The consequences of failing a field sobriety test can be severe, including fines, suspension of your driver’s license, and even imprisonment. It’s important to note that you have the right to refuse to perform field sobriety tests or chemical tests, but doing so can have legal consequences, including automatic suspension of your driver’s license in some jurisdictions.
What Tests are Used for Determining Blood Alcohol Content?
There are two methods used to determine your blood alcohol level:
- Blood sample – most exact and effective for prosecution
- Breath (breathalyzer test) sample – quicker but less reliable.
You do not have the right or option to refuse either test.
What Happens if I Refuse to Take a BAC Test?
If you refuse to take a blood alcohol concentration (BAC) test after being arrested for driving under the influence (DUI) or driving while intoxicated (DWI), the consequences can vary depending on the jurisdiction and the specific circumstances of your case.
In many jurisdictions, refusing to take a BAC test can result in an automatic suspension of your driver’s license, even if you are later found not guilty of DUI or DWI. Additionally, your refusal to take the test may be used against you in court as evidence of your guilt.
In some states, refusal to take a BAC test can result in increased penalties if you are convicted of DUI or DWI. For example, in some jurisdictions, a first-time offender who refuses a BAC test may face a longer license suspension, higher fines, or even mandatory jail time.
It’s important to note that the laws regarding BAC test refusals can be complex and vary widely from state to state.
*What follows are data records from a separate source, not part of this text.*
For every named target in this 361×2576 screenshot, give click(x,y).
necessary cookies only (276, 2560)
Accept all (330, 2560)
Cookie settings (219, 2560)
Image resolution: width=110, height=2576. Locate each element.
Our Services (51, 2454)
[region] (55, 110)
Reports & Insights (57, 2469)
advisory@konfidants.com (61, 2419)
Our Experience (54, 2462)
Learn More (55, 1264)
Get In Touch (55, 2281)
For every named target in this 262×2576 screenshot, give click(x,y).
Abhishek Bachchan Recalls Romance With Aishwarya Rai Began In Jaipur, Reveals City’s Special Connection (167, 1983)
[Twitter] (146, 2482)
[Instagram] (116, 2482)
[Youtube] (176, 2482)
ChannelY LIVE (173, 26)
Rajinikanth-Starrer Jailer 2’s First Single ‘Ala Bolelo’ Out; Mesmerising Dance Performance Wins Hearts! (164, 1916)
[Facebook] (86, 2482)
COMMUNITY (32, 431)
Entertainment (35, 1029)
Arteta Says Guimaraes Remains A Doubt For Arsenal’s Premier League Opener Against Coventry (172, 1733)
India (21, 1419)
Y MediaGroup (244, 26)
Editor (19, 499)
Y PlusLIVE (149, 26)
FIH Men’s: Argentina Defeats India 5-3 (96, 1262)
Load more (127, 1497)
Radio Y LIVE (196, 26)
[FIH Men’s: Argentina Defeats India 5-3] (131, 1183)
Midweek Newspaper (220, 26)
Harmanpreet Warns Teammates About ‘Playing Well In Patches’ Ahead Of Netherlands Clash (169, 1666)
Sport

If you are arrested for DUI or DWI and are unsure about your rights or the potential consequences of refusing a BAC test, it’s important to consult with an experienced criminal defense attorney in your jurisdiction.
What Are the Penalties for DUI?
The penalties for driving under the influence (DUI) can vary depending on the jurisdiction, the severity of the offense, and whether you have prior DUI convictions. Generally, the penalties for DUI can include:
- Fines: DUI convictions typically carry fines that can range from a few hundred to several thousand dollars.
- License suspension: If you’re convicted of DUI, your driver’s license may be suspended for a period of time, ranging from a few months to several years. In some jurisdictions, you may be eligible for a restricted license that allows you to drive to work or school during certain hours.
- Probation: Some jurisdictions may require you to complete a period of probation, which can involve regular check-ins with a probation officer, drug and alcohol testing, and other conditions.
- Jail time: Depending on the jurisdiction and the severity of the offense, you may be sentenced to serve time in jail or prison.
- Alcohol education or treatment: In many cases, individuals convicted of DUI are required to attend alcohol education or treatment programs.
- Ignition interlock device: Some jurisdictions require individuals convicted of DUI to install an ignition interlock device (IID) in their vehicles. An IID requires the driver to blow into a breathalyzer before starting the car, and will prevent the car from starting if the driver’s BAC is above a certain limit.
- Community service: You may be required to perform a certain number of hours of community service as part of your sentence.
It’s important to note that the penalties for DUI can be severe, and can have long-lasting consequences, including a criminal record, increased insurance rates, and difficulties with employment or professional licensing. If you’re facing DUI charges, it’s important to consult with an experienced criminal defense attorney in your jurisdiction.